*** Opening Dataset records ***

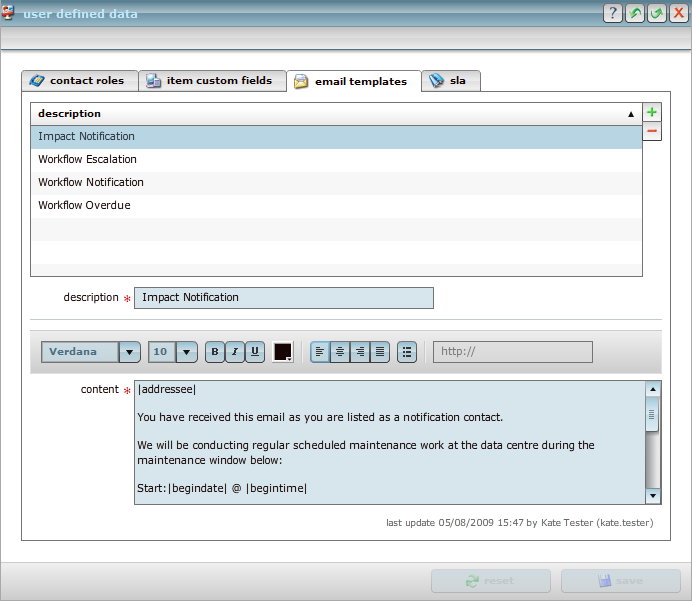Click the http:// link input field
The height and width of the screenshot is (601, 692).
pyautogui.click(x=512, y=352)
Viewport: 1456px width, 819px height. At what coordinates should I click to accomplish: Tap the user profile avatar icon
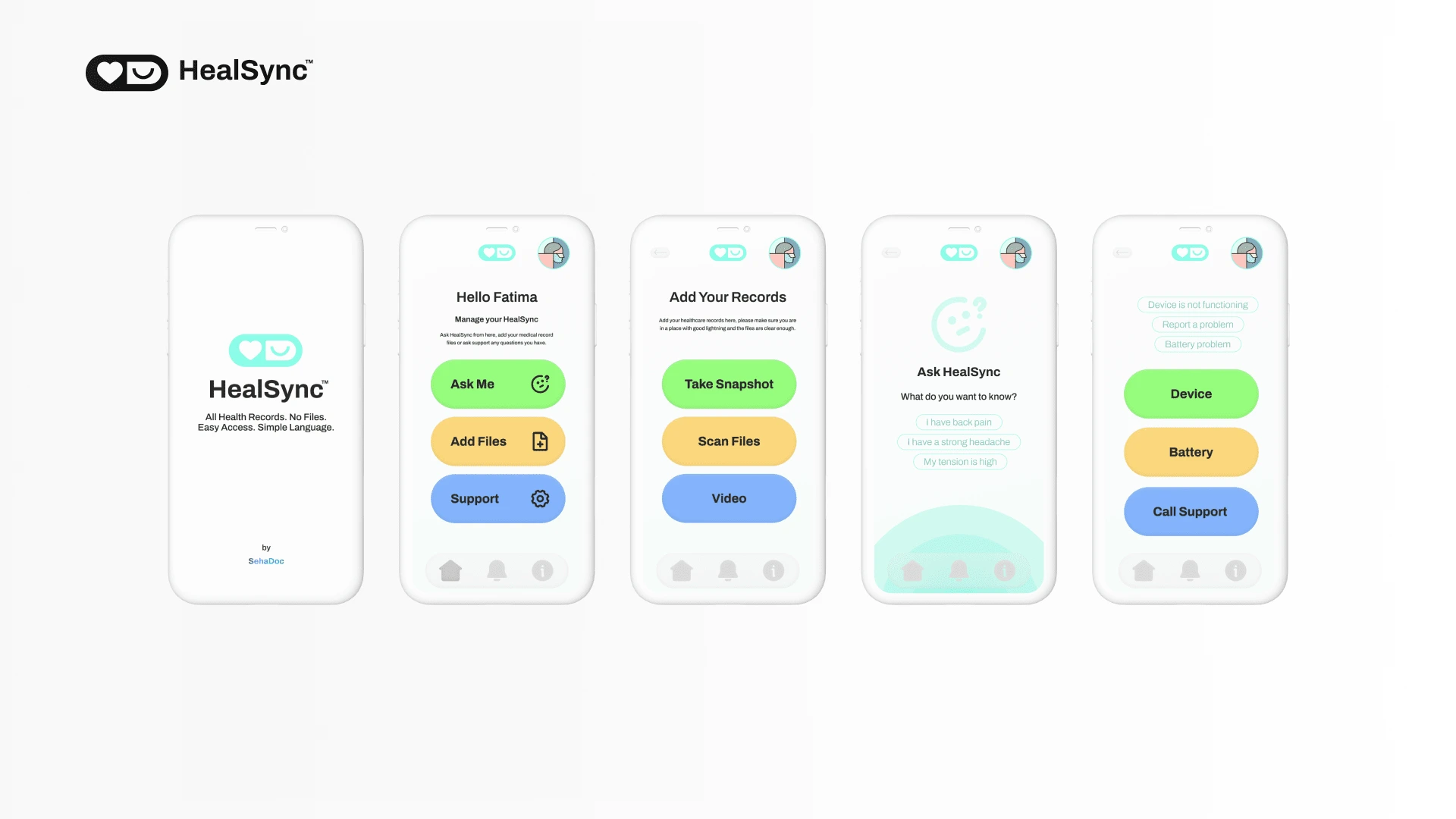click(x=554, y=252)
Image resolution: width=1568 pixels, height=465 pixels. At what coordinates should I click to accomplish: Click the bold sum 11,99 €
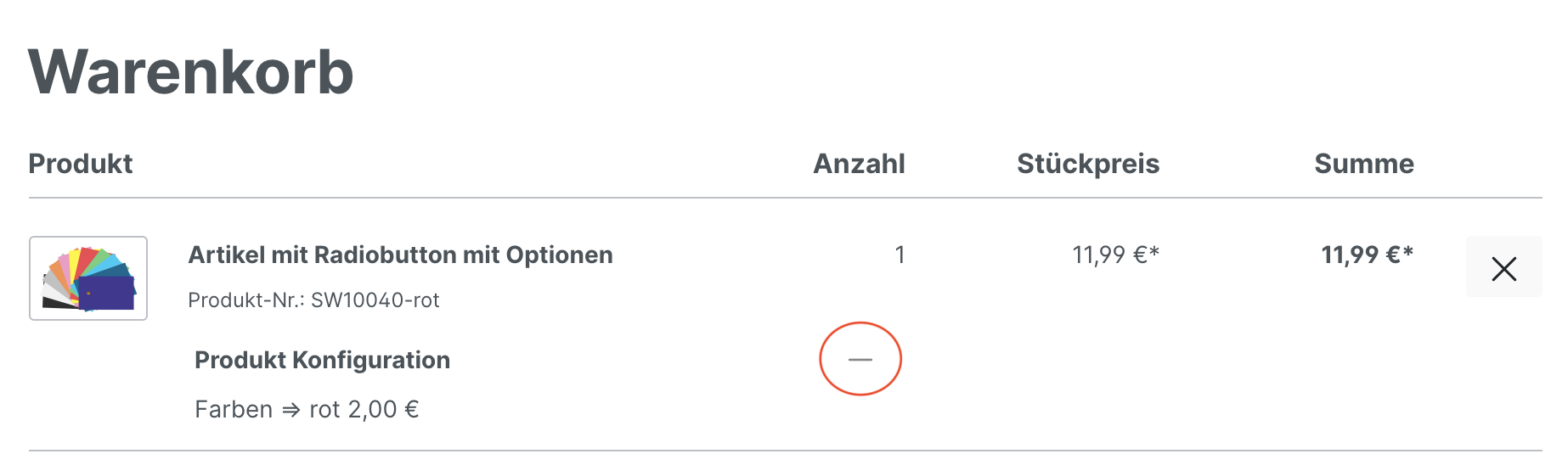(1361, 255)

*** Closing Dataset records ***

> **Task statement**:
Only what runs from the line with "Viewport: 1456px width, 819px" through the last line of the listing above belongs in the answer, set down exactly and free of pictures.

> **Written solution**:
Viewport: 1456px width, 819px height. At what coordinates should I click to accomplish: Tap the user profile avatar icon
click(x=554, y=252)
Image resolution: width=1568 pixels, height=465 pixels. At what coordinates should I click to accomplish: Click the bold sum 11,99 €
(1361, 255)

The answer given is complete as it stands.